Тогда он положил ее «пищу» на лавку и вышел на перрон с другой стороны вагона.
Поздним весенним вечером я возвращался домой из гостей в отличном настроении. Причин к тому было две: во-первых, в гостях за ужином подавали болгарский экспортный «плиско», и я позволил себе принять две… нет, кажется, три рюмки (моя бдительная супруга сидела по нездоровью дома, и я оказался вне ее «цензурных» возможностей), а во-вторых, уж больно хороша была «ледяная, красноносая московская весна», — эти прелестные и точные эпитеты принадлежат Илье Ильфу.
Город уже готовился отходить ко сну. Окна в домах гасли одно за другим, как отжившие свой срок планеты.
Я свернул с магистрали на боковую улицу, миновал два дома и вдруг увидел Его. Он сидел на подоконнике раскрытого настежь окна в комнате первого этажа довольно невзрачного старого дома — тощий, большеголовый, но при этом очень симпатичный черный кот.
Возможно, я бы прошел мимо него, — мало ли симпатичных кошек в большом городе по вечерам вылезает на подоконники подышать охлажденными испарениями бензина, которые на языке бедных горожан называются «свежим воздухом», — но кот сам заставил меня остановиться. Он коротко и властно мяукнул, словно сказал:
«Можно вас на одну минуточку?»
Я подошел к окну вплотную, посмотрел в его немигающие нахальные зеленые глаза.
— Что вам угодно, товарищ кот?
Кот молчал, продолжая разглядывать меня в упор.

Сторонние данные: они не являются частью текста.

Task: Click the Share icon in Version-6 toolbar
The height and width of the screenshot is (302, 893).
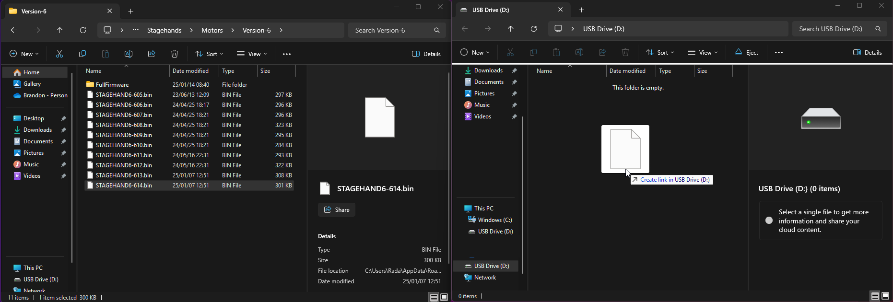Action: click(152, 54)
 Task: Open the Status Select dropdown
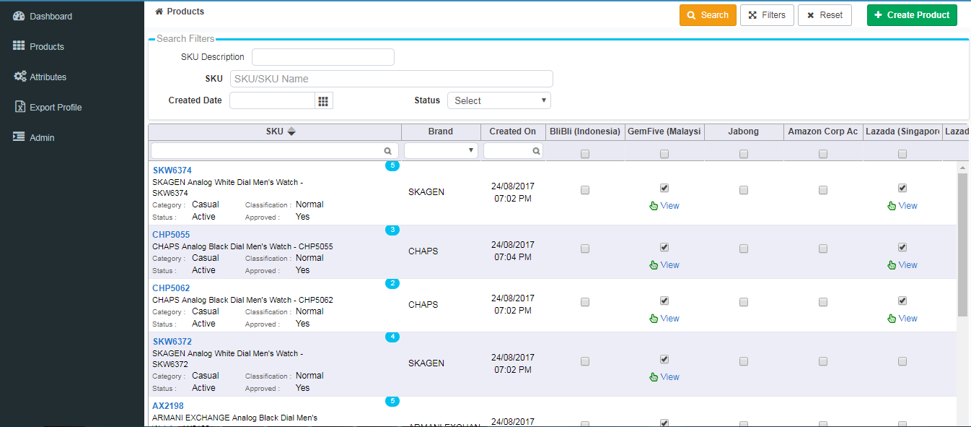[498, 100]
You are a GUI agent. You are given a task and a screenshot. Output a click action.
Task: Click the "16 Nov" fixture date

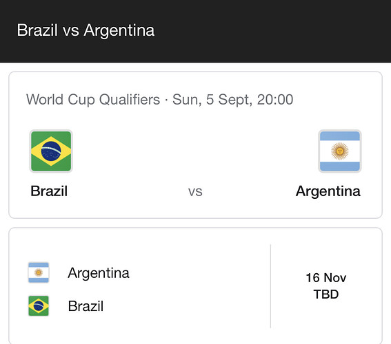pos(326,277)
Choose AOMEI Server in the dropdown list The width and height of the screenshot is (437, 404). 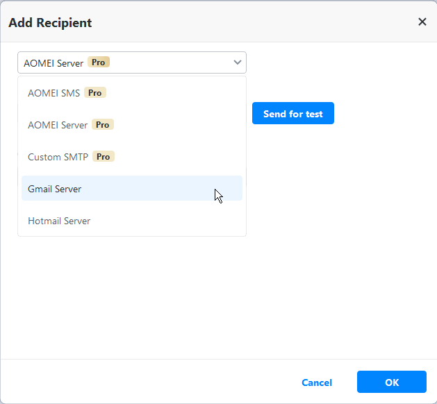click(x=58, y=125)
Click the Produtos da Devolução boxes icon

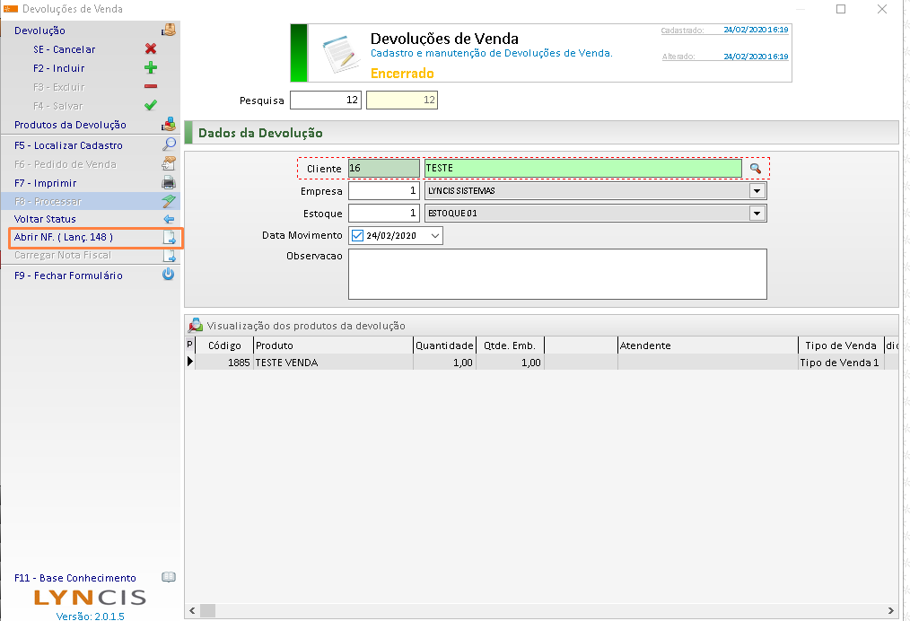(168, 125)
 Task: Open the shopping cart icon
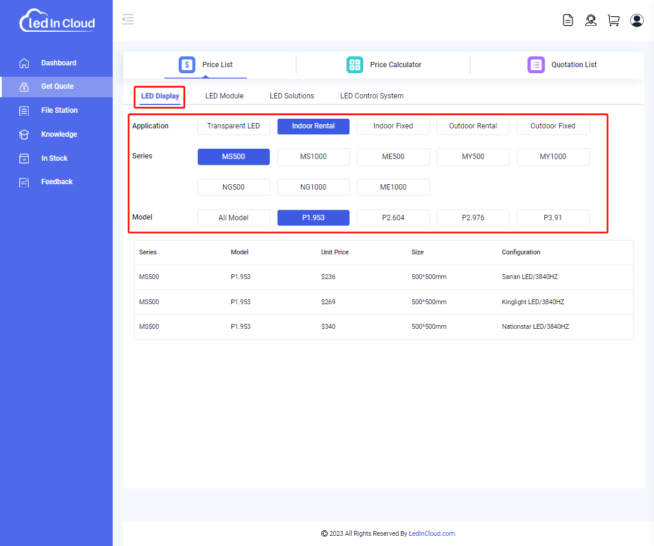613,20
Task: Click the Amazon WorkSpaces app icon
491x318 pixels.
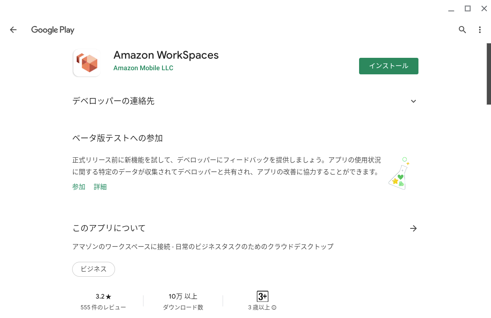Action: tap(87, 62)
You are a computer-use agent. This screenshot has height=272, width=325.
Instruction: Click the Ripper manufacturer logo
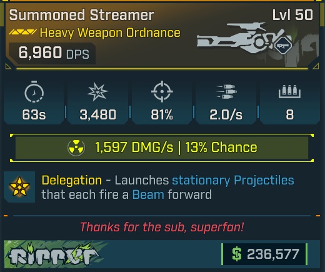[x=54, y=254]
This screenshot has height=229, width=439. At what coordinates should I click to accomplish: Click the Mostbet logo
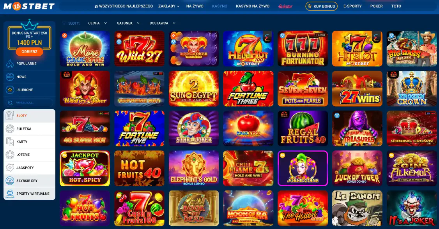pos(29,6)
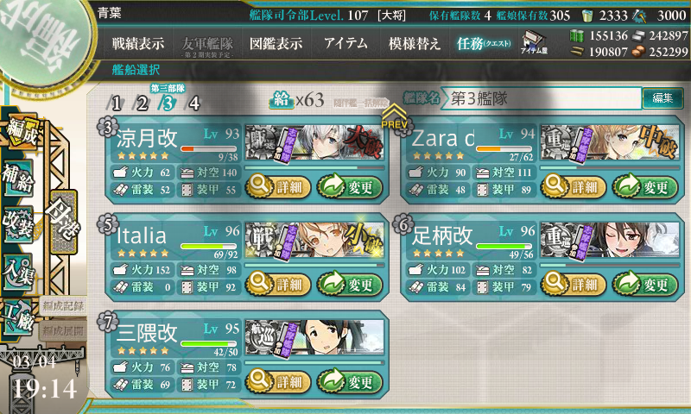
Task: Open the 図鑑表示 menu item
Action: [276, 43]
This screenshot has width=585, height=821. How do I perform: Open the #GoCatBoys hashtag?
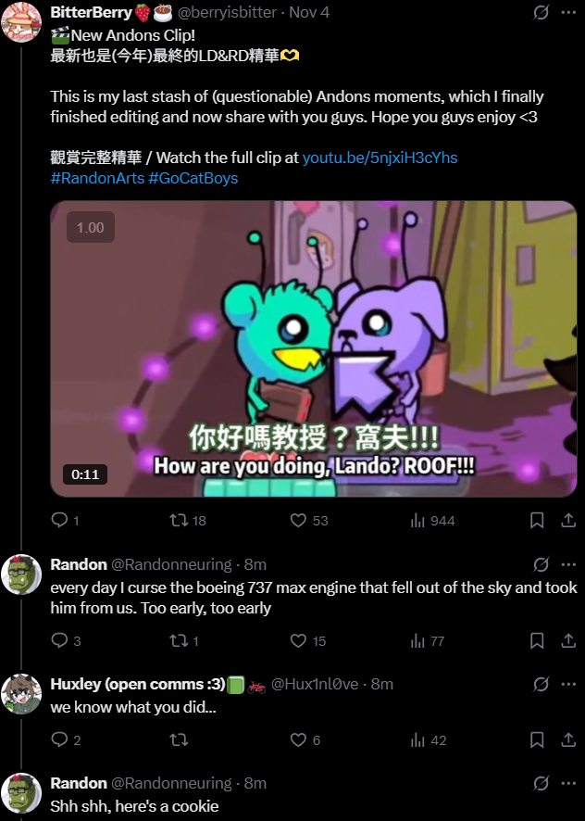pos(193,178)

— Вам хочется со мной поболтать? Но поймите: о чем может трезвый человек говорить с кошкой, к тому же абсолютно незнакомой?! У нас с вами нет общих интересов!

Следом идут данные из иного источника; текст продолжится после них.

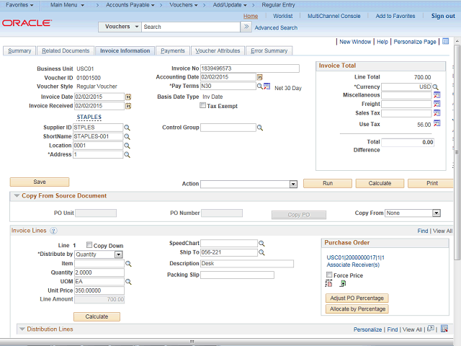Click the Freight charge detail icon
Screen dimensions: 461x346
pos(437,105)
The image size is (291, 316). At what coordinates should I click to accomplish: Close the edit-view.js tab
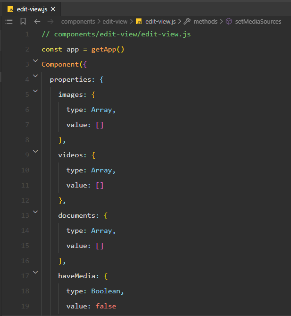click(x=53, y=9)
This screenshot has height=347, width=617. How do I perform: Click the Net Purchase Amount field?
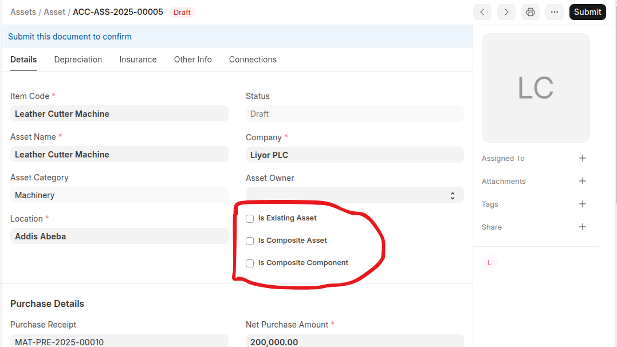tap(354, 341)
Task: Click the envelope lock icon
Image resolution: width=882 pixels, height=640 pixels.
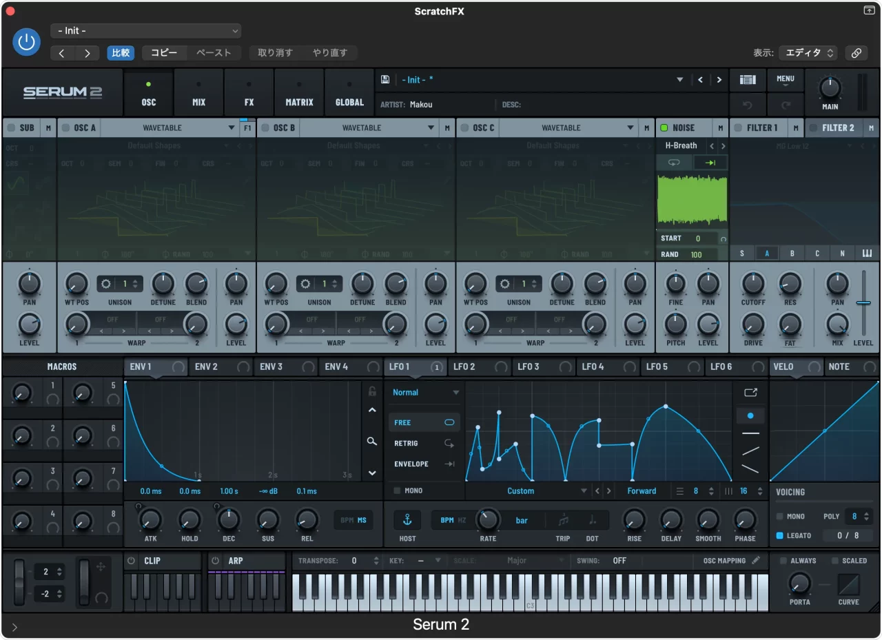Action: point(372,391)
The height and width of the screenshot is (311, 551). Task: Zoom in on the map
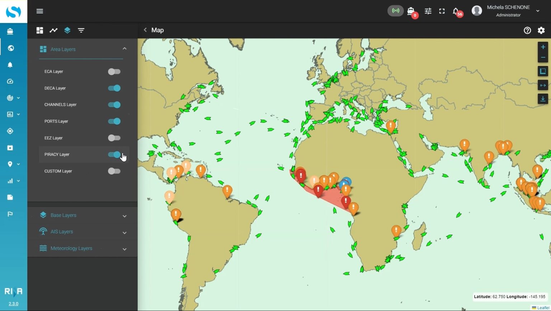tap(543, 47)
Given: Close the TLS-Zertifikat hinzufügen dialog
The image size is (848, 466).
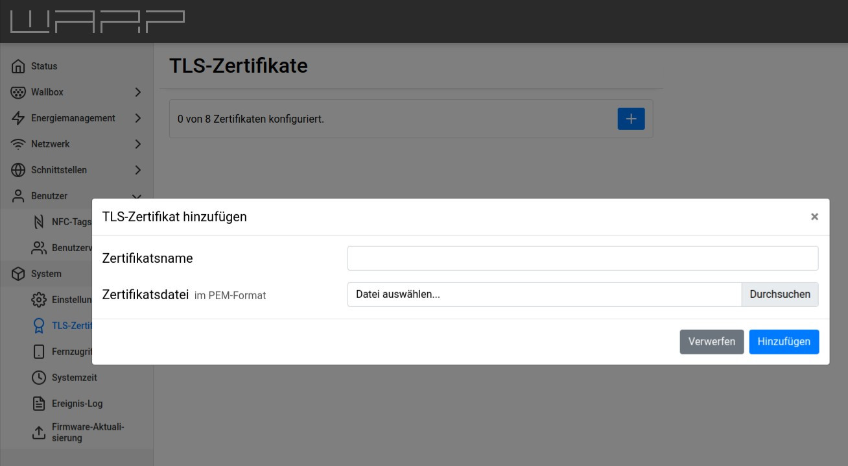Looking at the screenshot, I should [814, 217].
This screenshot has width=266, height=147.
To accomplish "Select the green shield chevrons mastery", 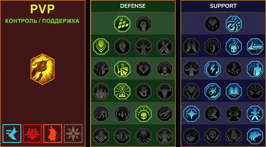I will coord(101,46).
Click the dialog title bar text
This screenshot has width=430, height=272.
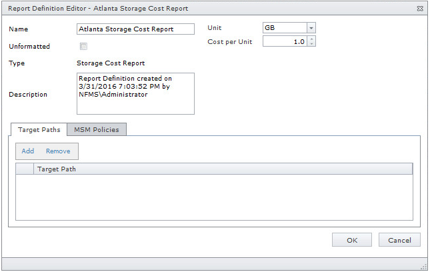pyautogui.click(x=98, y=9)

Кот встал на подоконнике на все четыре лапы и, выгнув дугой хребет, потянулся так, чтобы я мог оглядеть его в профиль всего целиком. И тут я увидел его укороченный до половины хвост.
— Вы что, из Габрова? — обрадовался я.
Кот молчал.
Я стал гладить его и чесать за ухом. Кот замурлыкал, жмурясь и потягиваясь от удовольствия. При таком контакте можно было переходить на «ты».
— Пойдем ко мне, киска, будешь у меня жить! Гарантирую трехразовое питание, выезд на лето на дачу в Переделкино и, наконец, мою дружбу. Я напишу цикл рассказов и посвящу их тебе. Я тебя введу в литературу.